• Uw opdracht:
Werk de onderstaande items bij door elke keer "Describe" te vervangen door "Explain". De overige tekst blijft ongewijzigd.

• Gegevensregels:

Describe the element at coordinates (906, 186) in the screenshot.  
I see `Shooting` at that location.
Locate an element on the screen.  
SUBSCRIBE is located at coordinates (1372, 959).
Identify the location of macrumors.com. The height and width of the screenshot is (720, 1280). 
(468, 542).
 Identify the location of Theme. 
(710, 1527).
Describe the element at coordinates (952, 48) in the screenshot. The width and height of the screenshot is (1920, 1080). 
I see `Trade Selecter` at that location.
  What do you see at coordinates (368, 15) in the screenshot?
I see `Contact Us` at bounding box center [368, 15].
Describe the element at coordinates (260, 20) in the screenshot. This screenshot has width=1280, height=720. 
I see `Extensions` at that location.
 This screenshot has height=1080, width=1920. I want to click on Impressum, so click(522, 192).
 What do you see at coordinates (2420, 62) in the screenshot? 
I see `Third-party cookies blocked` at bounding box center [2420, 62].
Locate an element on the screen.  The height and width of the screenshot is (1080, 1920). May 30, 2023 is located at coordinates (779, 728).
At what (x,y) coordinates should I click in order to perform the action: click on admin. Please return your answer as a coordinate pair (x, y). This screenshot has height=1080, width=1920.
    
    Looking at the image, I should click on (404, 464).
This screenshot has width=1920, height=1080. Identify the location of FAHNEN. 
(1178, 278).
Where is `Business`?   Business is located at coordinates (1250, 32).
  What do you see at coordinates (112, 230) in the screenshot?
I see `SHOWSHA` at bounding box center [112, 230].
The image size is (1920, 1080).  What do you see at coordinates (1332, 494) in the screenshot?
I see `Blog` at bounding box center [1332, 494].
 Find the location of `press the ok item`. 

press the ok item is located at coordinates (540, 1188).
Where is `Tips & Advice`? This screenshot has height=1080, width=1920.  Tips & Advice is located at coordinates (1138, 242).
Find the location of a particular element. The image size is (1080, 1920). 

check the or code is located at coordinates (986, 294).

• Resultaat van opdracht:
Explain the element at coordinates (906, 186) in the screenshot.  
I see `Shooting` at that location.
Locate an element on the screen.  
SUBSCRIBE is located at coordinates (1372, 959).
Identify the location of macrumors.com. The height and width of the screenshot is (720, 1280). 
(468, 542).
 Identify the location of Theme. 
(710, 1527).
Explain the element at coordinates (952, 48) in the screenshot. The width and height of the screenshot is (1920, 1080). 
I see `Trade Selecter` at that location.
  What do you see at coordinates (368, 15) in the screenshot?
I see `Contact Us` at bounding box center [368, 15].
Explain the element at coordinates (260, 20) in the screenshot. This screenshot has width=1280, height=720. 
I see `Extensions` at that location.
 This screenshot has height=1080, width=1920. I want to click on Impressum, so click(522, 192).
 What do you see at coordinates (2420, 62) in the screenshot? 
I see `Third-party cookies blocked` at bounding box center [2420, 62].
Locate an element on the screen.  The height and width of the screenshot is (1080, 1920). May 30, 2023 is located at coordinates (779, 728).
At what (x,y) coordinates should I click in order to perform the action: click on admin. Please return your answer as a coordinate pair (x, y). This screenshot has height=1080, width=1920.
    
    Looking at the image, I should click on (404, 464).
This screenshot has width=1920, height=1080. Identify the location of FAHNEN. 
(1178, 278).
Where is `Business`?   Business is located at coordinates (1250, 32).
  What do you see at coordinates (112, 230) in the screenshot?
I see `SHOWSHA` at bounding box center [112, 230].
The image size is (1920, 1080).  What do you see at coordinates (1332, 494) in the screenshot?
I see `Blog` at bounding box center [1332, 494].
 Find the location of `press the ok item`. 

press the ok item is located at coordinates (540, 1188).
Where is `Tips & Advice`? This screenshot has height=1080, width=1920.  Tips & Advice is located at coordinates (1138, 242).
Find the location of a particular element. The image size is (1080, 1920). 

check the or code is located at coordinates (986, 294).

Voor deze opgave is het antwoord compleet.